Is there a way to consume the ML endpoint in order to run batch predictions in QuickSight?
Can I define a 'calculated field' in order to do that?
At this time there is no direct integration with AWS SageMaker and QuickSight, however you can use utilize SageMaker's batch transform jobs to convert data outside of QuickSight and then import this information into QuickSight for visualization. The output format for SageMaker's batch transform jobs is S3, which is a supported input data source for QuickSight.

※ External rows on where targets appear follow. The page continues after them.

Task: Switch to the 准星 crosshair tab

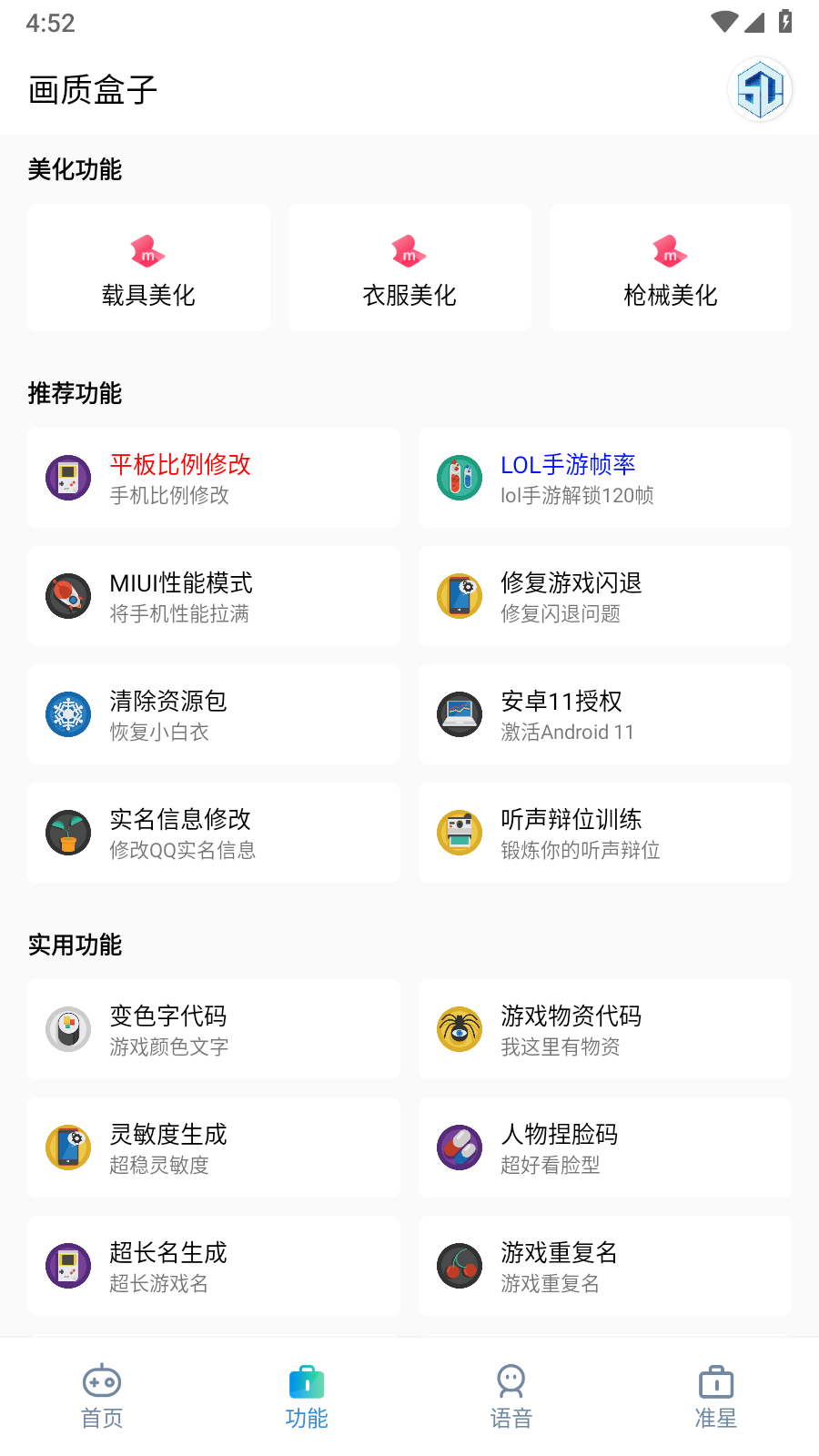Action: pyautogui.click(x=715, y=1395)
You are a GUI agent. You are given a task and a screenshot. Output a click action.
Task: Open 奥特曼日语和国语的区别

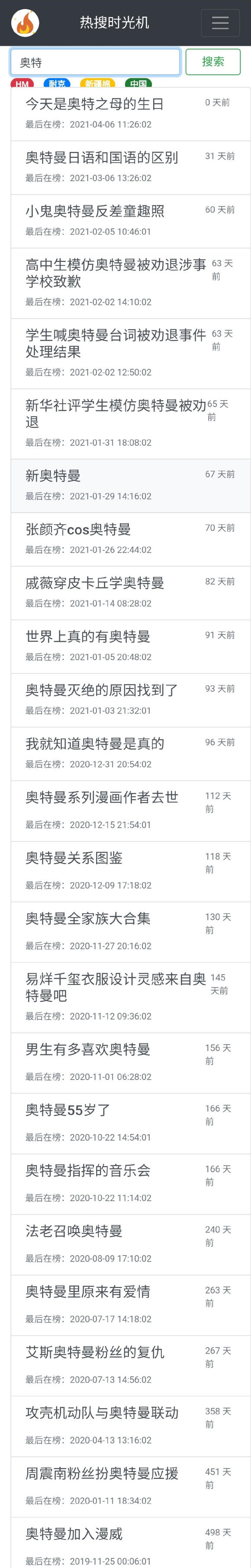pyautogui.click(x=130, y=168)
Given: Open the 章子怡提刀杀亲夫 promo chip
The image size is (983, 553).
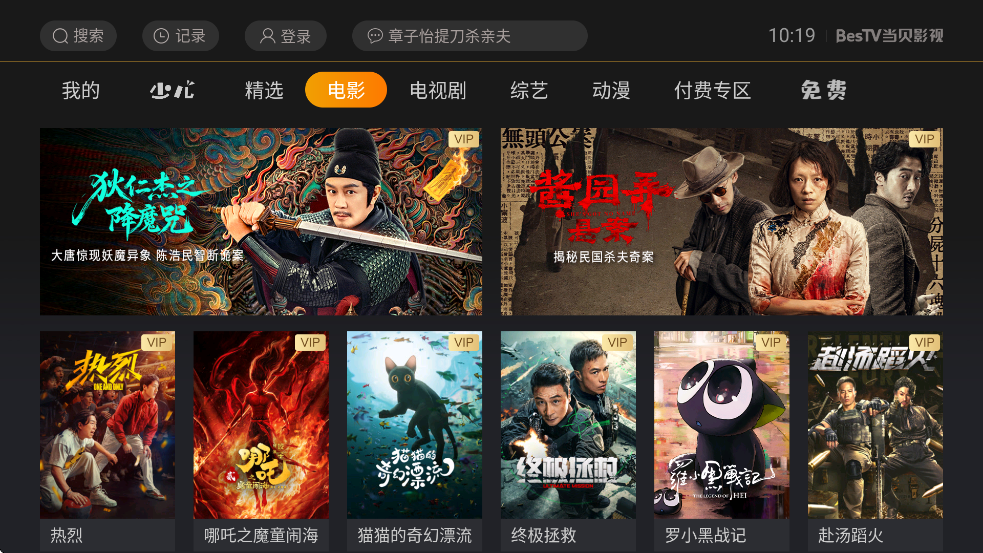Looking at the screenshot, I should click(469, 36).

https://aws.amazon.com/about-aws/whats-new/2018/07/amazon-sagemaker-supports-high-throughput-batch-transform-jobs-for-non-real-time-inferencing/
Depending on how fancy you want to be, you can also integrate calls to AWS services such as AWS Lambda or AWS SageMaker as a user-defined function (UDF) within your datastore. Here are a few resources that may help:
https://docs.aws.amazon.com/redshift/latest/dg/user-defined-functions.html
https://aws.amazon.com/blogs/big-data/from-sql-to-microservices-integrating-aws-lambda-with-relational-databases/
Calculated fields will probably not help you in this regard - calculated fields are restricted to a relatively small set of operations, and none of these operations support calls to external sources.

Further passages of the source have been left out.